TASK TO CARRY OUT.
Out of the records below, copy all lines in which the word "computer" occurs.

RECORDS SUPPLIED.
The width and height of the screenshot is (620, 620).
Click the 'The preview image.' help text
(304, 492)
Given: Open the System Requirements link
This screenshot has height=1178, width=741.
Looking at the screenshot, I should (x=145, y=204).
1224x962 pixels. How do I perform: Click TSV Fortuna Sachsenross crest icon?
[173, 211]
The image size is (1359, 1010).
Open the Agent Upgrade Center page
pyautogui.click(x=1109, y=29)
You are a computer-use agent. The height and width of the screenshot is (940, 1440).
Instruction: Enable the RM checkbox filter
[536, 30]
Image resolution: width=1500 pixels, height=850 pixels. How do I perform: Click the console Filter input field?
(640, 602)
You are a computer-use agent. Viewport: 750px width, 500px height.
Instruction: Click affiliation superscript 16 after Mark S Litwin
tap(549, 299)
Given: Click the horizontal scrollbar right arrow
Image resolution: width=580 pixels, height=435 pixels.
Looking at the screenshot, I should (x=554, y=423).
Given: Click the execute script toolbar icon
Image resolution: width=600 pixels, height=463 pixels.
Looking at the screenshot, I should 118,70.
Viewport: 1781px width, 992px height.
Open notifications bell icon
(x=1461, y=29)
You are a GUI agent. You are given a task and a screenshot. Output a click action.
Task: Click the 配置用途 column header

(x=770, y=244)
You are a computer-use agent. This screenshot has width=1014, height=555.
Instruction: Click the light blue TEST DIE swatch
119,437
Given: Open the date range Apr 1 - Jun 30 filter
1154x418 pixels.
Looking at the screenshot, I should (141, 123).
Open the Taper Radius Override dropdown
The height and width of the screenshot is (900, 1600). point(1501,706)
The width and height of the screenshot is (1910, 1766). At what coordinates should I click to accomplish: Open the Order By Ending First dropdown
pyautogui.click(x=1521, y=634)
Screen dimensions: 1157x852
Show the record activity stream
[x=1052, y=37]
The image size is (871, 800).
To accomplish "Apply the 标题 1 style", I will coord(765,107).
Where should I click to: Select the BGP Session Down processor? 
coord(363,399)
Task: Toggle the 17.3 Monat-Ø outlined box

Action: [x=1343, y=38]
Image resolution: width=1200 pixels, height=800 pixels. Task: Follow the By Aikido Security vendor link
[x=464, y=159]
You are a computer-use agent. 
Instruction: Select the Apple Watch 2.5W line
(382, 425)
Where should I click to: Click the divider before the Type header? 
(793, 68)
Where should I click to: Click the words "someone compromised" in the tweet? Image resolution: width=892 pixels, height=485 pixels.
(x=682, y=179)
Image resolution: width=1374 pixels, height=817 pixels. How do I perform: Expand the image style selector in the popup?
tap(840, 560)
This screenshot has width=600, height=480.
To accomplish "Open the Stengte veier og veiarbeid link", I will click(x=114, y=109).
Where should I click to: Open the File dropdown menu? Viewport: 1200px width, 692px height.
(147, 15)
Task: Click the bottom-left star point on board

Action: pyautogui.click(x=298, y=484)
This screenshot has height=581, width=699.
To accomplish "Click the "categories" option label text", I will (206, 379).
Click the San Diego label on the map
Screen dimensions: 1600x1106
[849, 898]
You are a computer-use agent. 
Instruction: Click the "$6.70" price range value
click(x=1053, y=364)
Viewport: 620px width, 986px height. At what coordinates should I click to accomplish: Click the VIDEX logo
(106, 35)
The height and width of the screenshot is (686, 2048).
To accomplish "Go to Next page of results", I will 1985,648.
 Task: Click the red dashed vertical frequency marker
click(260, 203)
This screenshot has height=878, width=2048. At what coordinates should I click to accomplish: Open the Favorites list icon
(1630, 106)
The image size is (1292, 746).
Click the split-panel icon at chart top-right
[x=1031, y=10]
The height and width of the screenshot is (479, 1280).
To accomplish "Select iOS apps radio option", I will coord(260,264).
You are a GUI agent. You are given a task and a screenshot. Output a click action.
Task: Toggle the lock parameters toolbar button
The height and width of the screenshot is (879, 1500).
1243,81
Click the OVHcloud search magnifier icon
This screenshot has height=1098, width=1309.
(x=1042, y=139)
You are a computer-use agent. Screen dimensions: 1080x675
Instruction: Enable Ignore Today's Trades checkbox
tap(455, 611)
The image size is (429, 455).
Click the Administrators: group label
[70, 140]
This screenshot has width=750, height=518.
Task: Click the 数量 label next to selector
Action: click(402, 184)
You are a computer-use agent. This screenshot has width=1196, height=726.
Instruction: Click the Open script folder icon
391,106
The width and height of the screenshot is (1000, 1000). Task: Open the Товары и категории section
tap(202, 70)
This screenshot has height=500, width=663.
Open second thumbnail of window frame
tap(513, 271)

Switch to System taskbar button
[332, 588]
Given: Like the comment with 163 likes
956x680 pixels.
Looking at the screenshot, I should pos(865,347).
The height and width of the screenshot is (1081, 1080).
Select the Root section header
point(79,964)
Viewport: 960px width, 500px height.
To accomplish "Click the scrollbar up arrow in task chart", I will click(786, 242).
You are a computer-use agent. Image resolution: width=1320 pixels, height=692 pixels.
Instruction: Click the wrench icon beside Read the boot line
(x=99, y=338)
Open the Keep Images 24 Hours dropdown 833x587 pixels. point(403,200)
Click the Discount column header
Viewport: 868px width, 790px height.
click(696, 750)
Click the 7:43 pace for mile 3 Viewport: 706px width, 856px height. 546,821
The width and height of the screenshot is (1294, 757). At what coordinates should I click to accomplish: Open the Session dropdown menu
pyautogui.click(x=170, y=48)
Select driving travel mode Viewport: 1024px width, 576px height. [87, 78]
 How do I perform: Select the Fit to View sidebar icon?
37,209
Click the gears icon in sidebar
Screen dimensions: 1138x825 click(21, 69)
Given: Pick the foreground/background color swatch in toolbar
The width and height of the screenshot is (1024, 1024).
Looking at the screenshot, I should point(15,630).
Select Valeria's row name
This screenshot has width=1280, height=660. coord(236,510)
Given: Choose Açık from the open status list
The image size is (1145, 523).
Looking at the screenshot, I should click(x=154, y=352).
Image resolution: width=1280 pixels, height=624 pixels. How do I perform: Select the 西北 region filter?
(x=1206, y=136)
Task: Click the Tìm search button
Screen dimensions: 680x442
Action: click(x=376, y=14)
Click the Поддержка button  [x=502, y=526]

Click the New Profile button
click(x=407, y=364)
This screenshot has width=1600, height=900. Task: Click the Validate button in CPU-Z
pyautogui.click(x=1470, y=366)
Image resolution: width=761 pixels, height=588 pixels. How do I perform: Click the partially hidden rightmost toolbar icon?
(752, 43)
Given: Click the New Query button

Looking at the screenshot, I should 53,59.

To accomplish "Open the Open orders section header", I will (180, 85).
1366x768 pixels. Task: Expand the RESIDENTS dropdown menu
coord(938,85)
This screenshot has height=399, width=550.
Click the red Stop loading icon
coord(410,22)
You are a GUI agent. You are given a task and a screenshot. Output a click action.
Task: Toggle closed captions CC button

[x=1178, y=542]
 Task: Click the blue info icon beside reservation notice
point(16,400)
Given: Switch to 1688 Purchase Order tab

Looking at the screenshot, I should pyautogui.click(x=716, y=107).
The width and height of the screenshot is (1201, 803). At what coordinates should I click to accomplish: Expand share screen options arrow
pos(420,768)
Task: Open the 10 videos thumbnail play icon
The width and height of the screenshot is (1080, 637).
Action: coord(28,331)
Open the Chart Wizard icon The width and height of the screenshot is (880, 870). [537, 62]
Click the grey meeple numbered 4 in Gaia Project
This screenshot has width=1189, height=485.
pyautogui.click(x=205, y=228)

TASK OUTPUT.
You are a computer-use agent. The height and width of the screenshot is (940, 1440).
You are a computer-use agent. Viewport: 750px width, 500px height.
You are a computer-use agent. This screenshot has width=1014, height=555.
You are a computer-use agent. 
You are a computer-use agent. 
You are a computer-use agent. Screen dimensions: 1080x675
You are a computer-use agent. This screenshot has width=1196, height=726.
You are a computer-use agent. Image resolution: width=1320 pixels, height=692 pixels.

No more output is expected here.